Technology

Confronting new frontiers in security

Traditional technologies are being used to perform human gait analysis to identify targets in circumstances where the environment is not supportive, for example where there is a lack of facial images when using facial recognition, or losing “target behaviour” after crossing checkpoints, etc. Radio frequency based human gait can be used in such situations as radio frequency is always operational. For example, the use of traditional video surveillance devices is limited in highly classified work environments or sensitive private compounds such as changing rooms and toilets. Radio frequency imaging tends to be less invasive and obtrusive as compared to video imaging. Such motion detection methods do not involve the use of cameras, contact sensors, or other intrusive equipment which means privacy is respected and time is being saved.

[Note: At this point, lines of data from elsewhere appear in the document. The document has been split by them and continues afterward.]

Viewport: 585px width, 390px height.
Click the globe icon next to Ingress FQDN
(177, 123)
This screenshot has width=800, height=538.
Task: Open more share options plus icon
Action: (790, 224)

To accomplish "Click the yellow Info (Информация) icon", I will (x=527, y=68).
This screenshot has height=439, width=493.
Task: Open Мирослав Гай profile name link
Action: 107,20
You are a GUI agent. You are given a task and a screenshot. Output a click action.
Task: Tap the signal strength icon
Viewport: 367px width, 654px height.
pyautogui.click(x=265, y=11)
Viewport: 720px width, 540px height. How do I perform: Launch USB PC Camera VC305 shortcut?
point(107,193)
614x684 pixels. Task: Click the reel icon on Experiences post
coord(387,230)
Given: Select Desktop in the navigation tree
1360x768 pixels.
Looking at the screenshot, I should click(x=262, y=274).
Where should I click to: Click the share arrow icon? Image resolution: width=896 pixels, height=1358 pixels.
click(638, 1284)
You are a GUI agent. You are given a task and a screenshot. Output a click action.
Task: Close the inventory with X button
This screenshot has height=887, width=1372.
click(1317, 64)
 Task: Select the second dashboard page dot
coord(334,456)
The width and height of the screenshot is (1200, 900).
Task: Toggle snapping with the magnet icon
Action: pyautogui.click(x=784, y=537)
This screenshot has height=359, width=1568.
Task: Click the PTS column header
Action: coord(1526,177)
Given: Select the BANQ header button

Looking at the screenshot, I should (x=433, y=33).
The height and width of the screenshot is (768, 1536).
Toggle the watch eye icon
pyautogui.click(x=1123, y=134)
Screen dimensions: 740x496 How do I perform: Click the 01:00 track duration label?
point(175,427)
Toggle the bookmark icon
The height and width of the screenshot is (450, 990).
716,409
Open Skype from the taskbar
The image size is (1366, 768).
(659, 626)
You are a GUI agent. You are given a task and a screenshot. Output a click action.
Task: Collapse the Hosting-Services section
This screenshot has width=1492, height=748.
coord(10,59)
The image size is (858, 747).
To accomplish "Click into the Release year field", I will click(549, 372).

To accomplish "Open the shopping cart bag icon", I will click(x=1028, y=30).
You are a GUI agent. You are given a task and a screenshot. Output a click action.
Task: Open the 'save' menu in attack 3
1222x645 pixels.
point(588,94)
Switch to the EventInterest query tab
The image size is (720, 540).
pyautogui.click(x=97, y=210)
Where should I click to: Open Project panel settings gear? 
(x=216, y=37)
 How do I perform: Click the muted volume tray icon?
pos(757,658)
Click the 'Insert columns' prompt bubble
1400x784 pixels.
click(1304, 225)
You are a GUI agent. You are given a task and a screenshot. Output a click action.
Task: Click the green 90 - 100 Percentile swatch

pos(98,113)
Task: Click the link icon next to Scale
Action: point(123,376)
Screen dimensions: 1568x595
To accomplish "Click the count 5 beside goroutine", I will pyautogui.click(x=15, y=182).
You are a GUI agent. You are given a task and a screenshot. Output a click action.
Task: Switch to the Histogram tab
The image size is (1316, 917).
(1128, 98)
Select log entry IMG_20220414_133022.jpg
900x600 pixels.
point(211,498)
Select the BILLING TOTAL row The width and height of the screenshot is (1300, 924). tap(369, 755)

We create specialised radio frequency access points supporting Doppler effect which uses radio disturbances (frequency amplitude, phase over time) to track human gait and location without additional devices. Beyond capturing the raw radio frequency signals, we apply advanced digital signal processing to create the most robust deep machine learning algorithms for recognising human activities, their locations and creating their unique radio frequency biometric signatures for tracking purposes. The real-time analysis of “target behaviour” is also much more efficient when using radio to monitor “targets”.

The Science Behind What We Do

Channel state information (CSI) measurements are first collected from radio frequency devices. A collection of data pre-processing schemes is then applied to sanitise and calibrate the noisy and erroneous CSI data samples. Next, a multiple-layer deep convolutional neural network, is developed to automatically learn the salient features from the pre-processed CSI data samples. The extracted features constitute a latent representation for each person’s gait identity such that one person can be distinguished from another. Using the latent biometric representation, a multi-class classifier is adopted to achieve accurate user identification. Extensive experiments in typical indoor and outdoor environments are conducted to demonstrate the effectiveness of our system.

Unique 3-Step Algorithms

Data Cleansing

Pre-processing of raw Channel State Information (CSI) captured and use our algorithm to cleanse out noise from the data. Using our unique noise removal method, we can pinpoint the CSI data directly related to the human target we are interested in and unveil more clarity out of the data.

Feature Engineering

Transformation of the cleansed CSI data to reveal more granular parameters that we can use to identify actions and gait. The increased granularity in the data will aid in the ability to identify each human target’s unique gait.

Deep Machine Learning

Using our unique deep machine learning algorithm, we train a model that will help to group and identify motion within the CSI data that are caused by human targets. Over time the data collected will form a gait library that can be used to accurately identify each human target.